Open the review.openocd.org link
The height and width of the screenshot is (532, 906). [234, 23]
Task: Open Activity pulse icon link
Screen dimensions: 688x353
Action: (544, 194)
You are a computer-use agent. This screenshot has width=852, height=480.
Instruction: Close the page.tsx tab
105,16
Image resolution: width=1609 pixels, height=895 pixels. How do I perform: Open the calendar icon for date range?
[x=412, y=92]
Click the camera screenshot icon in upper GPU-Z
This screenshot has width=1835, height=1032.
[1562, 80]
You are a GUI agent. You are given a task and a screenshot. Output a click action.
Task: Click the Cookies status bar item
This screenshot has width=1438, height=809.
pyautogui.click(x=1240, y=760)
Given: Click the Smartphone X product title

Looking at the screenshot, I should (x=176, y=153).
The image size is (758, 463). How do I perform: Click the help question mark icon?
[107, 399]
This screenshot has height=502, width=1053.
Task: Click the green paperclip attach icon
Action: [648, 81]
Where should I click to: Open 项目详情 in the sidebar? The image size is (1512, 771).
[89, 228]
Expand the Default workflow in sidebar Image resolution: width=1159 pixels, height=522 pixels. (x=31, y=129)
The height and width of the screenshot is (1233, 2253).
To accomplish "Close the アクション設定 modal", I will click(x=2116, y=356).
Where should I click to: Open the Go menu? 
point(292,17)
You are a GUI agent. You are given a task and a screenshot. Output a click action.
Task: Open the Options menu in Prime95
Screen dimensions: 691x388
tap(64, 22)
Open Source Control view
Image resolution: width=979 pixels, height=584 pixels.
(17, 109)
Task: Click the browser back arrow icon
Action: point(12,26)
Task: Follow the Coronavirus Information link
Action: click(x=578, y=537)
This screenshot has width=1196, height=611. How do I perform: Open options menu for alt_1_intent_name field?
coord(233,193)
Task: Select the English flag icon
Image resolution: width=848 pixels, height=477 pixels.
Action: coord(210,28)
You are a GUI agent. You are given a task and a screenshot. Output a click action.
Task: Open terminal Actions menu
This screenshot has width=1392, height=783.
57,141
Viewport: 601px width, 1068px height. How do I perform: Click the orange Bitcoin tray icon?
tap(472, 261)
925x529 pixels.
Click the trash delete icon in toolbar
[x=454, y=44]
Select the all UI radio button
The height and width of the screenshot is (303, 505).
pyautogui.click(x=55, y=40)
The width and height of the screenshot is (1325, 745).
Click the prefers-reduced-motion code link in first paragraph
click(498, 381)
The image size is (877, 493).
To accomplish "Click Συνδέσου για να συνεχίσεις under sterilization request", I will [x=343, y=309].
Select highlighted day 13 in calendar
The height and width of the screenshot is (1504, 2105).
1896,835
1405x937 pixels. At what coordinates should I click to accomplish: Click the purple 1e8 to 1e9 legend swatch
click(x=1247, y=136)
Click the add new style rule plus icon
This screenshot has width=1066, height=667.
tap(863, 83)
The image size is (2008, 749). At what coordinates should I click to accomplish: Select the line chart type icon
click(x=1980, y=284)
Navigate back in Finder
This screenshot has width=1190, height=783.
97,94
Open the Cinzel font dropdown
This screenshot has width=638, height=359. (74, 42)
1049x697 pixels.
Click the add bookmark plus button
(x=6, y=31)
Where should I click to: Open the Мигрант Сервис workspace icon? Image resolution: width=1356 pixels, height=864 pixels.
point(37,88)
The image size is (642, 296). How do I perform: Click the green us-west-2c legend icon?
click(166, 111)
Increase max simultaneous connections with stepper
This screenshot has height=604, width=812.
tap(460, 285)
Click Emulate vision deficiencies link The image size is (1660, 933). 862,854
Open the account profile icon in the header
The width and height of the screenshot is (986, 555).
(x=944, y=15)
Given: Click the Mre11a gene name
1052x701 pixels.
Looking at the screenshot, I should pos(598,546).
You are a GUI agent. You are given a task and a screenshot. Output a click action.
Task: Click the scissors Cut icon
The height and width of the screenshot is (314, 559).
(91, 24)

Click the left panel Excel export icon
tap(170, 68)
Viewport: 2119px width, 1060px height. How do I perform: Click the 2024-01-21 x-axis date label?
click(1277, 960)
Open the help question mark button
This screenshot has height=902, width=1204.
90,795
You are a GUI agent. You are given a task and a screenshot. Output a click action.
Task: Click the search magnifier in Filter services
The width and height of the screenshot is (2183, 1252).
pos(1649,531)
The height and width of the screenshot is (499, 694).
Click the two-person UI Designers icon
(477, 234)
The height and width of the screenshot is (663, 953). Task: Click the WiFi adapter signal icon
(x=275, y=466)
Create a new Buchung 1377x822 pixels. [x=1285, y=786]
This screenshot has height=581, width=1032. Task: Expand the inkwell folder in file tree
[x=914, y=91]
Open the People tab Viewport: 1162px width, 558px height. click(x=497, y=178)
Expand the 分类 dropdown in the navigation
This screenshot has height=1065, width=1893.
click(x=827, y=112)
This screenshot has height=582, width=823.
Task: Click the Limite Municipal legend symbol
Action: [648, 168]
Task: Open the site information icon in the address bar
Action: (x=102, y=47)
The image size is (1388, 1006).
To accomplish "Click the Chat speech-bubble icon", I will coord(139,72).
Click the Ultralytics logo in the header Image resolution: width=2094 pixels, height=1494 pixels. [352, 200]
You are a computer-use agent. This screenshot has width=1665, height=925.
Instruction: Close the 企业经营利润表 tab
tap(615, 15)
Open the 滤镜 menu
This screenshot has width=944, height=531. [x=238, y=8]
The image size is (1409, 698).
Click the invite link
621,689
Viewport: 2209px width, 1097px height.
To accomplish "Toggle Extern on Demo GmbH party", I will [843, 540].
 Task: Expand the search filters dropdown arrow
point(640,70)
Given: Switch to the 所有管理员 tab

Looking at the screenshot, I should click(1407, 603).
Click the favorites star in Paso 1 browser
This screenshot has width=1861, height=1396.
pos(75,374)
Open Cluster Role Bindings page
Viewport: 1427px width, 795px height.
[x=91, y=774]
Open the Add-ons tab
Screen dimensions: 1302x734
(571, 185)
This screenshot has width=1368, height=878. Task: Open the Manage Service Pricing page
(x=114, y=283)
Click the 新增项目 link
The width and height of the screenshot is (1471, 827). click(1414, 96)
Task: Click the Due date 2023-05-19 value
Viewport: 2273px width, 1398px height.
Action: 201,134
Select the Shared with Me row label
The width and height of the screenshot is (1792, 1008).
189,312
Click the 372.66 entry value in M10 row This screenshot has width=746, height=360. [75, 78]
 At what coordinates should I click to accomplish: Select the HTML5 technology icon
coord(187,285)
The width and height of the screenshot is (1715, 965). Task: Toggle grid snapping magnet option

______________________________

§ **WHAT TO PRODUCE**
All lines above from the one holding "Task: Click the search" to the one holding "Click the Ultralytics", inclusive, are to be copied exactly; no other line is wanted.

§ **RESPONSE AREA**
Task: Click the search magnifier in Filter services
The width and height of the screenshot is (2183, 1252).
pos(1649,531)
The height and width of the screenshot is (499, 694).
Click the two-person UI Designers icon
(477, 234)
The height and width of the screenshot is (663, 953). Task: Click the WiFi adapter signal icon
(x=275, y=466)
Create a new Buchung 1377x822 pixels. [x=1285, y=786]
This screenshot has height=581, width=1032. Task: Expand the inkwell folder in file tree
[x=914, y=91]
Open the People tab Viewport: 1162px width, 558px height. click(x=497, y=178)
Expand the 分类 dropdown in the navigation
This screenshot has height=1065, width=1893.
click(x=827, y=112)
This screenshot has height=582, width=823.
Task: Click the Limite Municipal legend symbol
Action: [648, 168]
Task: Open the site information icon in the address bar
Action: (x=102, y=47)
The image size is (1388, 1006).
To accomplish "Click the Chat speech-bubble icon", I will coord(139,72).
Click the Ultralytics logo in the header Image resolution: width=2094 pixels, height=1494 pixels. [352, 200]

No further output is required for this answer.